When Gilchrist said that, Thompson hadn’t teed off yet and was three shots behind the leader, In Gee Chun. Four hours later, Thompson held a two-shot lead. With most of the players around her struggling to hit the firm and undulating greens redesigned by Andrew Green, it looked for all the world as if this finally, mercifully might be Thompson’s time. After all, it has been 50 starts since her last win, a streak that includes seven runners-up.
But the specifics were far worse. Among those seven second-place finishes was last year’s U.S. Women’s Open in which Thompson blew a five-shot lead over the final nine holes at Olympic Club, missing one putt after another down the stretch. Then there was the Pelican Women’s Championship last fall in which Thompson led late into the final round but made a double bogey on the back nine and then failed to convert two 4-footers – one to win outright and another to extend a playoff with eventual winner Nelly Korda.
As with most Thompson rounds, this one included a couple of moments that left you on the edge of your seat – a missed 5-footer for birdie on the eighth, and a 4-foot gak on the par-5 ninth.
So, despite Gilchrist’s prediction, an uncomfortable cloud lingered over Thompson’s lead. No matter how large or how late, there was always the likelihood – even a sense of certainty – that Thompson would miss a short one or two when it mattered. A reporter in the media center even said it out loud: “Let’s hope she doesn’t have a 4-footer to win.”
As with most Thompson rounds, this one included a couple of moments that left you on the edge of your seat – a missed 5-footer for birdie on the eighth, and a 4-foot gak on the par-5 ninth. But she calmed her nerves with a 5-footer for par on 10 and then rolled in a curling, downhill 10-footer for birdie on 11. That’s when you thought this might be the one, the breakthrough. She last won a major in 2014 when she was 19 years old. Since then, one heartbreak after another has left observers wondering how much scar tissue is enough to numb her for good.
The haunting moment that foretold the outcome came at 14, a long par-4 that Thompson reached with a 4-iron. Still leading by two, Thompson rolled her first putt up to 18 inches. It should have been a routine, easy par. Instead, the short jab stroke that fans have seen far too often reared its head. From a foot-and-a-half, she didn’t hit the hole, leaving herself a longer comeback putt for bogey.
Her ball-striking, as always, was extraordinary, which helped. On the par-4 15th she was the only player in the last four groups to hold the green that slopes away, and only because she had a pitching wedge after a tremendous drive. On the next hole, however, she made one of the ugliest bogeys of the week. After another huge tee shot on the reachable par-5 16th, Thompson flared an iron short and right, leaving what looked like a relatively simple pitch and putt. But she lunged at her wedge like someone trying not to skull it. The ball rolled over the green and, even though she was off the green, she three-putted for an untimely 6.

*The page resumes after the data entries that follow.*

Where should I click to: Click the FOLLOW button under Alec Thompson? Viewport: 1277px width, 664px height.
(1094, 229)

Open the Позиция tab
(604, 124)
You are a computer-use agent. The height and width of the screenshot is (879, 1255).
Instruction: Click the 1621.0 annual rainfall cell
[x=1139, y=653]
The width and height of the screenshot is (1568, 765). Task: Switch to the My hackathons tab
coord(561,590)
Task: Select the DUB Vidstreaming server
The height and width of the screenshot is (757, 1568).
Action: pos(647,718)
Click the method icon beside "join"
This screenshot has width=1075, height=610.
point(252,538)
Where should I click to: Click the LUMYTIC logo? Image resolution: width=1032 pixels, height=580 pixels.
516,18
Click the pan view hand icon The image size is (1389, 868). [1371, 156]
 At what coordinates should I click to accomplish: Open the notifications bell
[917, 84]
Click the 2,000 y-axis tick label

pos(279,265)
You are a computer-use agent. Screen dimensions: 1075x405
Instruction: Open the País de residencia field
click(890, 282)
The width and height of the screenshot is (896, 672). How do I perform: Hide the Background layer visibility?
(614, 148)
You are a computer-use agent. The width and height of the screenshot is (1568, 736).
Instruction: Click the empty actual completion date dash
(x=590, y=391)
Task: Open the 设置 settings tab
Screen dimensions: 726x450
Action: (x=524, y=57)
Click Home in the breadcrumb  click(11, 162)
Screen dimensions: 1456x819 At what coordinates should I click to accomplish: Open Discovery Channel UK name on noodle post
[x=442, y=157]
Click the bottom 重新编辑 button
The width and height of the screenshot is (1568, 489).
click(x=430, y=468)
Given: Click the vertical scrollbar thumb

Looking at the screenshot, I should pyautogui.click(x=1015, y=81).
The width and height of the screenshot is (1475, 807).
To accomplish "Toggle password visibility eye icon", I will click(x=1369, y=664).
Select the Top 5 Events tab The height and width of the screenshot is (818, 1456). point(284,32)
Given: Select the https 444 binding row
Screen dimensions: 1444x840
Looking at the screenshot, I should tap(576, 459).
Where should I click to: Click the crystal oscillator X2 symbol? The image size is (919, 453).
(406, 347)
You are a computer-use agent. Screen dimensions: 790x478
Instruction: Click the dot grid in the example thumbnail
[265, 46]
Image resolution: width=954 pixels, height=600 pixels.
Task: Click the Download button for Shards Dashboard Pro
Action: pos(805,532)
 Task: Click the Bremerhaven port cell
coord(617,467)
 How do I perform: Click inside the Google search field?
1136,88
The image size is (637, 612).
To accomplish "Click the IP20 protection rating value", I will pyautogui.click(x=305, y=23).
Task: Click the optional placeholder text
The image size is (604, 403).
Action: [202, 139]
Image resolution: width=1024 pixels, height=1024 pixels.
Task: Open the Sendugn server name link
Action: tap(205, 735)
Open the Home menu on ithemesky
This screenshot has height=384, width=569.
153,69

That wouldn’t have been the worst of it. On the 17th tee, Thompson was still tied for the lead. Her length gave her an edge. But by then, everyone knew. She hit 17, leaving herself a 12-footer that she rolled 3 feet past. That comebacker never touched any part of the hole. And just like that, another Thompson lead got away.
Chun played the last two holes with routine pars to win by one despite shooting 3-over 75 herself.
What Thompson suffers from is not yet considered “the yips.” She can take the putter back. Quite frankly, her short stroke looks better than that of the PGA Tour’s Will Zalatoris, who appears to be having some sort of spell in the middle of his 3-footers. With Thompson, the backstroke gets short, the head moves backward, and the putter moves up, almost as if she’s trying a fadeaway basketball jumper.
Throughout the week, she said she is no longer beating herself up and that she remains focused on the process instead of the outcome. Sunday afternoon, no one in golf believed that line.
Thompson declined all interview requests after Sunday’s 73. Not a soul blamed her. At some point, you wonder when it all becomes too much.
Let’s hope this loss was not that tipping point.